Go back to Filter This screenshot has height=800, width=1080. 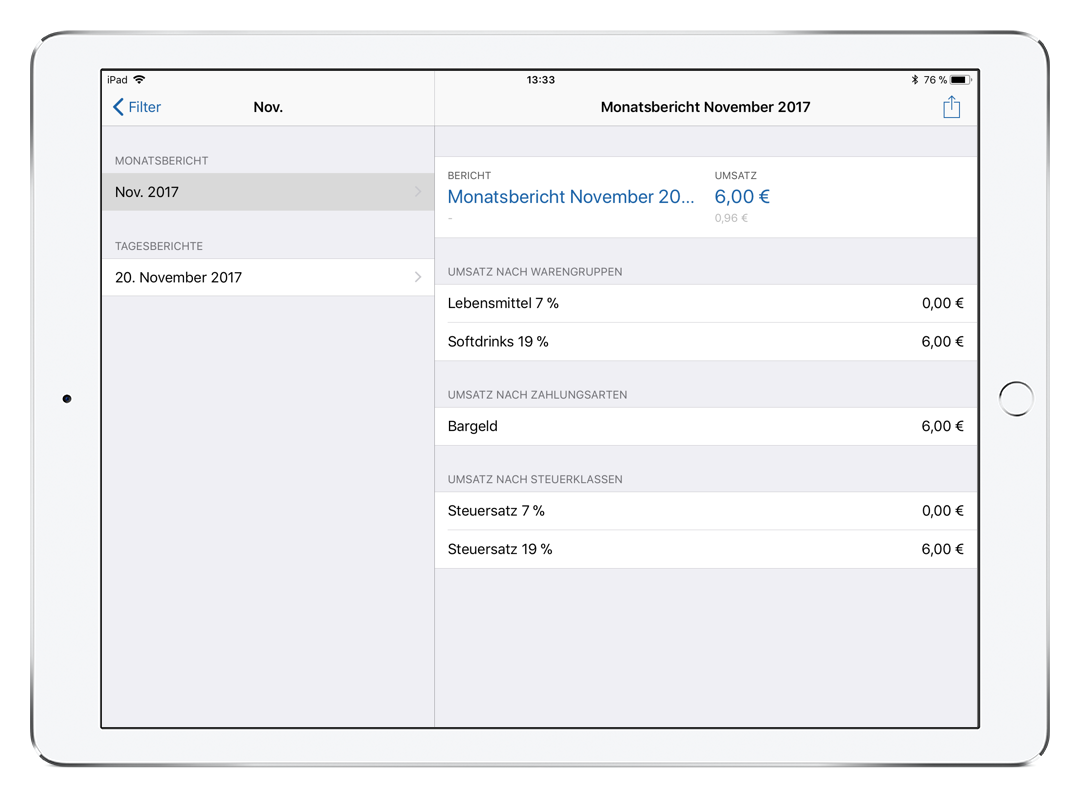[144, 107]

= = = = = = =

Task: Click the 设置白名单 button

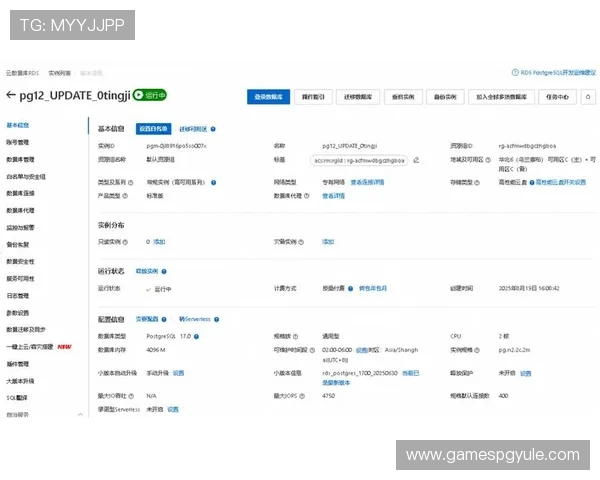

= = = = = = =

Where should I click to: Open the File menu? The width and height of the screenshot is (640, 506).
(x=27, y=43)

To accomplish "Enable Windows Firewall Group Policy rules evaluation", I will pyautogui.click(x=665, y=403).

= = = = = = =

- Set task: Output the material from the line containing "Where should I" through the line containing "will pyautogui.click(x=665, y=403)." as a numbered list, leaving out any blank lines.

- Solution to this exercise:
1. Where should I click to: Open the File menu? The width and height of the screenshot is (640, 506).
2. (x=27, y=43)
3. To accomplish "Enable Windows Firewall Group Policy rules evaluation", I will pyautogui.click(x=665, y=403).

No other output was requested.